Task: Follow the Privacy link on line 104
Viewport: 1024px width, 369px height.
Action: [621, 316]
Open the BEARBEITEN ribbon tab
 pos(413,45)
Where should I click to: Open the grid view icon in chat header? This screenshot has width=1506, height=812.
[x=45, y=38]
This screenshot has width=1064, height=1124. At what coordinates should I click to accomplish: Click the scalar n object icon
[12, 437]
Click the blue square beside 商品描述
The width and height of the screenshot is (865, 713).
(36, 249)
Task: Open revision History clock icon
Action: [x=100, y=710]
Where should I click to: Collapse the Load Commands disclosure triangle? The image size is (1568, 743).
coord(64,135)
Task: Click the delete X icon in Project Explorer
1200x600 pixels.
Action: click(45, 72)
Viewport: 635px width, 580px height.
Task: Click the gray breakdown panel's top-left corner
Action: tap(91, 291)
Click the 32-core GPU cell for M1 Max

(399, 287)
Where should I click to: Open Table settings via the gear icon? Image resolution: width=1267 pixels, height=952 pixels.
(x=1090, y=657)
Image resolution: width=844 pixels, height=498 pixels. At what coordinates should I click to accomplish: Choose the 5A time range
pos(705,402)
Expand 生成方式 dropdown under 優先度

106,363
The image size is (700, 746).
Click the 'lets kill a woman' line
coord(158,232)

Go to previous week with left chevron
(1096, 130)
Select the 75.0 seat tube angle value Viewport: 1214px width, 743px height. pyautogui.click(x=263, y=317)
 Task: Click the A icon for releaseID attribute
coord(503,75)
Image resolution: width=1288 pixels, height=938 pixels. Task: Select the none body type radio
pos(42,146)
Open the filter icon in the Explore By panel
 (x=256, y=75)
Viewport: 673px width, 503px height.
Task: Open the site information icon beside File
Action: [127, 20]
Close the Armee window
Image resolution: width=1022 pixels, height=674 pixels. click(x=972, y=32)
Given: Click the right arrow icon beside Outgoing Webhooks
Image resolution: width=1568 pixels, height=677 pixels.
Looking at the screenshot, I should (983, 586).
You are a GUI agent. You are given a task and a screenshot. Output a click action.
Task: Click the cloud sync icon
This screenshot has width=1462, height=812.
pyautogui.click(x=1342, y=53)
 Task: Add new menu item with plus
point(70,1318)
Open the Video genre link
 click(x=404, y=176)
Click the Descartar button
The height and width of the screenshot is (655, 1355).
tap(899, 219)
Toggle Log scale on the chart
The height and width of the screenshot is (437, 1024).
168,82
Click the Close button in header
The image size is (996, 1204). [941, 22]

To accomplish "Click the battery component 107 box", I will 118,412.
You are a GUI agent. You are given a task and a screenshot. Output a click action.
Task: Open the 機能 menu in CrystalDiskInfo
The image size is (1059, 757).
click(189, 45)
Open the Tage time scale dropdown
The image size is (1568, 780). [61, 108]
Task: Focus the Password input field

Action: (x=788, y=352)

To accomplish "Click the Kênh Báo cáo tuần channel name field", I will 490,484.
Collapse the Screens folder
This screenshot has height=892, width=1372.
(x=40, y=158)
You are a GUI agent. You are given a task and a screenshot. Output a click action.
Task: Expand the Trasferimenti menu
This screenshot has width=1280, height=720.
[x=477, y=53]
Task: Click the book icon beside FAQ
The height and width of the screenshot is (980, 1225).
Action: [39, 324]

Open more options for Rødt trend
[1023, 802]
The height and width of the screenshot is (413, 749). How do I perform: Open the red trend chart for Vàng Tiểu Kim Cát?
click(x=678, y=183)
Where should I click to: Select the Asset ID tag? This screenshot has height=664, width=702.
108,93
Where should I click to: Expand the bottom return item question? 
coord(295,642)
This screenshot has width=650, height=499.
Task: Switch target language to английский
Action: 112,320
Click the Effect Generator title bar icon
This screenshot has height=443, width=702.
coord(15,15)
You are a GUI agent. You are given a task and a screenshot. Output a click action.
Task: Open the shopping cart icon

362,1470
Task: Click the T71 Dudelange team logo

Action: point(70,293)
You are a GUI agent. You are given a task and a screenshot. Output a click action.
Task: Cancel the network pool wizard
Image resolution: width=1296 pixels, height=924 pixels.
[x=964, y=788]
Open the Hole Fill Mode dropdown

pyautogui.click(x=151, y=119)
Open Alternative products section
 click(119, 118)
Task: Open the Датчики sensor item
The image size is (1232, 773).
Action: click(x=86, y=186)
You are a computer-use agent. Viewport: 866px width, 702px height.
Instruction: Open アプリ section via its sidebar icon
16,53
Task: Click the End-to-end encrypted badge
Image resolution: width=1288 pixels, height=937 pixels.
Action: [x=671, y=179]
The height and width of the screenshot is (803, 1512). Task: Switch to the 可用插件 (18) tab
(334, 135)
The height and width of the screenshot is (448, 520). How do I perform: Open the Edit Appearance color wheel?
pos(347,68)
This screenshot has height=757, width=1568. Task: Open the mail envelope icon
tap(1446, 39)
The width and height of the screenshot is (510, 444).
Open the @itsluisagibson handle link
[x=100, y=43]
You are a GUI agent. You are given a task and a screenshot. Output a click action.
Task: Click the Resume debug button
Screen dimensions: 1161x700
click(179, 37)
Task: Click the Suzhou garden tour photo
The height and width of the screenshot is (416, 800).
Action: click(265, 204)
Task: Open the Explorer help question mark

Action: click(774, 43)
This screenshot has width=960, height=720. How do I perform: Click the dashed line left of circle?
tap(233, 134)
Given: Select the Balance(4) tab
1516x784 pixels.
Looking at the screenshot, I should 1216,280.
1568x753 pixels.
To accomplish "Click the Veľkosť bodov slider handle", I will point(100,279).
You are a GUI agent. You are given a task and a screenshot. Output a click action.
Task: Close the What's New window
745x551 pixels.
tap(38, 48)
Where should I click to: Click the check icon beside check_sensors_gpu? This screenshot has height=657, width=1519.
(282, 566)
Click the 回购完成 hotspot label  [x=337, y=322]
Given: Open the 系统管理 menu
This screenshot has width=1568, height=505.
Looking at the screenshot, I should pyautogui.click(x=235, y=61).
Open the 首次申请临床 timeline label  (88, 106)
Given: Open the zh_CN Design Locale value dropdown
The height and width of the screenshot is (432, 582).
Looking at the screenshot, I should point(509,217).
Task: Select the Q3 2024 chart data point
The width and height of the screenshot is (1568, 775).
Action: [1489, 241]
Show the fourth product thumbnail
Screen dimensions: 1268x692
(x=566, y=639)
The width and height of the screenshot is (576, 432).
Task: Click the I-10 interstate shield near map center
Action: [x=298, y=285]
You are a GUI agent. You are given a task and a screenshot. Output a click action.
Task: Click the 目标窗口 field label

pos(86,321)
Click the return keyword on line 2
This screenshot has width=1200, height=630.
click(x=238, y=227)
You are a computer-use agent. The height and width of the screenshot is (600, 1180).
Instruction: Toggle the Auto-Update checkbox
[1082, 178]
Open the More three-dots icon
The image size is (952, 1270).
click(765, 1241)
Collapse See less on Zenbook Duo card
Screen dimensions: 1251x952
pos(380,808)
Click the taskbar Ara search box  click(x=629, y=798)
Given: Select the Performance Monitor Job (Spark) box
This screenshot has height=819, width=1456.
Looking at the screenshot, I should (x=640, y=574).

:: WRITTEN EXERCISE ::
Print the data again without changes, starting with the line that contains "This screenshot has width=960, height=720." and going on through the end of the data.

:: SOLUTION TO THE PROBLEM ::
This screenshot has width=960, height=720. How do I perform: Click the dashed line left of circle?
tap(233, 134)
Given: Select the Balance(4) tab
1516x784 pixels.
Looking at the screenshot, I should 1216,280.
1568x753 pixels.
To accomplish "Click the Veľkosť bodov slider handle", I will point(100,279).
You are a GUI agent. You are given a task and a screenshot. Output a click action.
Task: Close the What's New window
745x551 pixels.
tap(38, 48)
Where should I click to: Click the check icon beside check_sensors_gpu? This screenshot has height=657, width=1519.
(282, 566)
Click the 回购完成 hotspot label  [x=337, y=322]
Given: Open the 系统管理 menu
This screenshot has width=1568, height=505.
Looking at the screenshot, I should pyautogui.click(x=235, y=61).
Open the 首次申请临床 timeline label  (88, 106)
Given: Open the zh_CN Design Locale value dropdown
The height and width of the screenshot is (432, 582).
Looking at the screenshot, I should point(509,217).
Task: Select the Q3 2024 chart data point
The width and height of the screenshot is (1568, 775).
Action: [1489, 241]
Show the fourth product thumbnail
Screen dimensions: 1268x692
(x=566, y=639)
The width and height of the screenshot is (576, 432).
Task: Click the I-10 interstate shield near map center
Action: [x=298, y=285]
You are a GUI agent. You are given a task and a screenshot. Output a click action.
Task: Click the 目标窗口 field label

pos(86,321)
Click the return keyword on line 2
This screenshot has width=1200, height=630.
click(x=238, y=227)
You are a computer-use agent. The height and width of the screenshot is (600, 1180).
Instruction: Toggle the Auto-Update checkbox
[1082, 178]
Open the More three-dots icon
The image size is (952, 1270).
click(765, 1241)
Collapse See less on Zenbook Duo card
Screen dimensions: 1251x952
pos(380,808)
Click the taskbar Ara search box  click(x=629, y=798)
Given: Select the Performance Monitor Job (Spark) box
This screenshot has height=819, width=1456.
Looking at the screenshot, I should (x=640, y=574).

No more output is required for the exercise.